Did Kiwi Troops Outshine the Aussies? A WWII Historian Just Dropped a Bomb at the Anzac Debate
Les troupes néo-zélandaises ont-elles surpassé les Australiens ? Un historien de la Seconde Guerre mondiale ravive le débat Anzac
Un historien britannique affirme que les soldats néo-zélandais étaient moins problématiques en zone arrière que leurs homologues australiens, car les Australiens avaient une culture 'larrakin' plus marquée. Décortiquons cela : est-ce que faire du 'bazar' est un signe de rébellion ou simplement du chaos indiscipliné ?
Par ailleurs, la participation militaire unique des Māori — depuis les guerres de Nouvelle-Zélande jusqu’aux forces modernes — reçoit enfin l’attention académique qu’elle mérite. Mais ce colloque saura-t-il enfin mettre en lumière le patrimoine militaire particulier de Taranaki ?
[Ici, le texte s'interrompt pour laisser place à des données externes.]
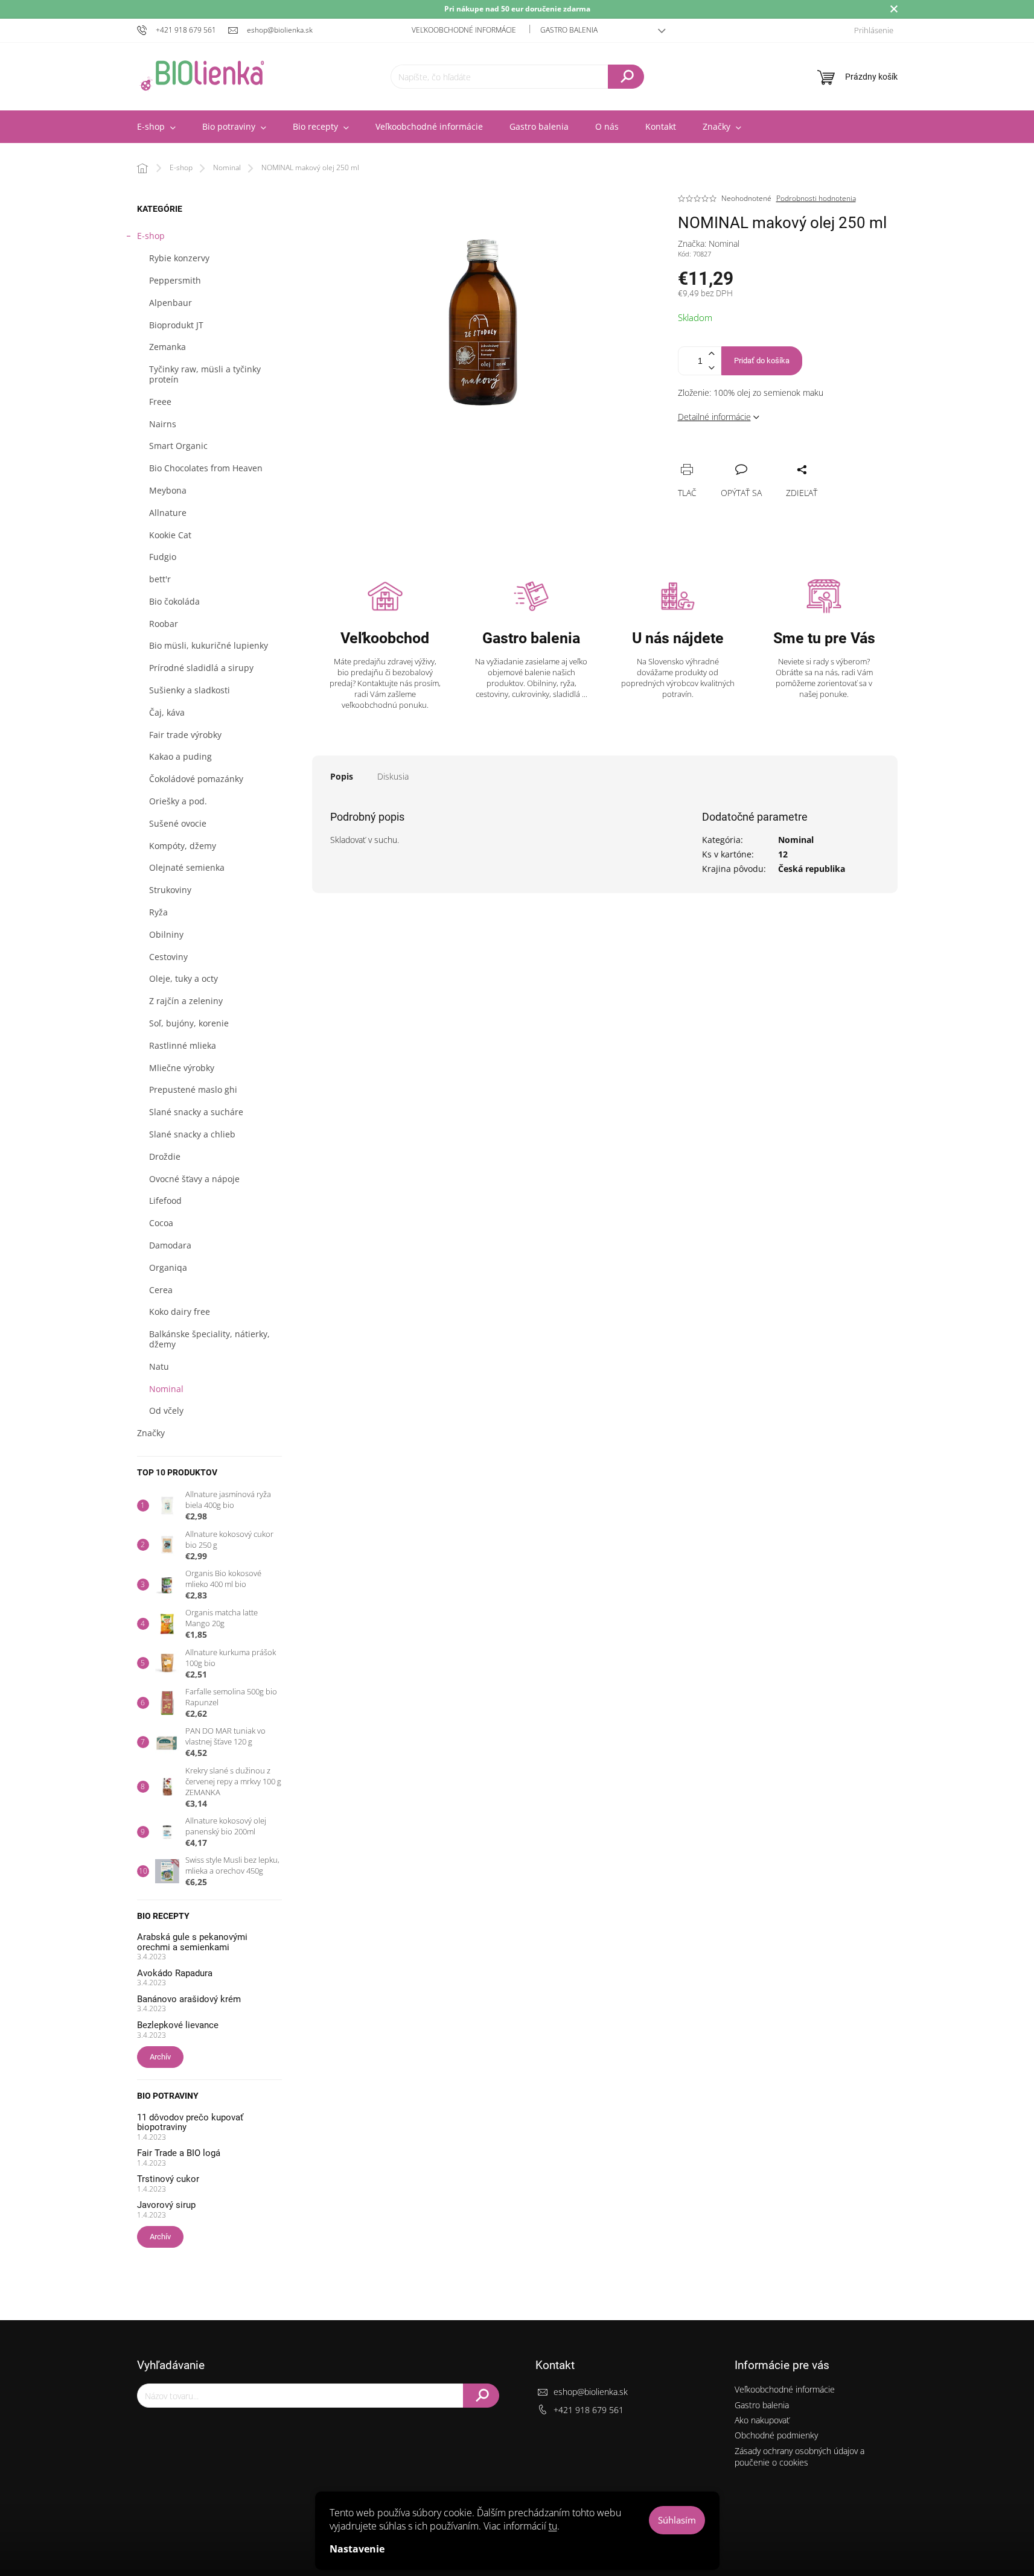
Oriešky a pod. (178, 801)
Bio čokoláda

Sincèrement ? Nous avons gardé la tête froide et fait notre travail. Les Australiens sortaient boire et chercher la bagarre — les Britanniques préféraient les troupes disciplinées, c’est un fait. Appelez ça 'moins de problèmes', appelez ça du professionnalisme. Je l’accepte volontiers.
Allez ! 'Moins de problèmes' parce qu’on aimait la bière et les bagarres ? Ce tempérament 'larrakin' n’est pas du chaos — c’est de la témérité anti-autoritaire. On remettait en cause les ordres stupides. Voilà peut-être pourquoi les officiers britanniques nous trouvaient 'gênants'. Coïncidence ? Je ne crois pas.
Pendant que vous débattez du machisme Anzac, l’histoire réelle, c’est celle des soldats Māori combattant dans les deux Guerres mondiales — et dans leur propre guerre civile. C’est cette complexité qu’il faut explorer, pas de savoir qui faisait le plus de 'bazar'.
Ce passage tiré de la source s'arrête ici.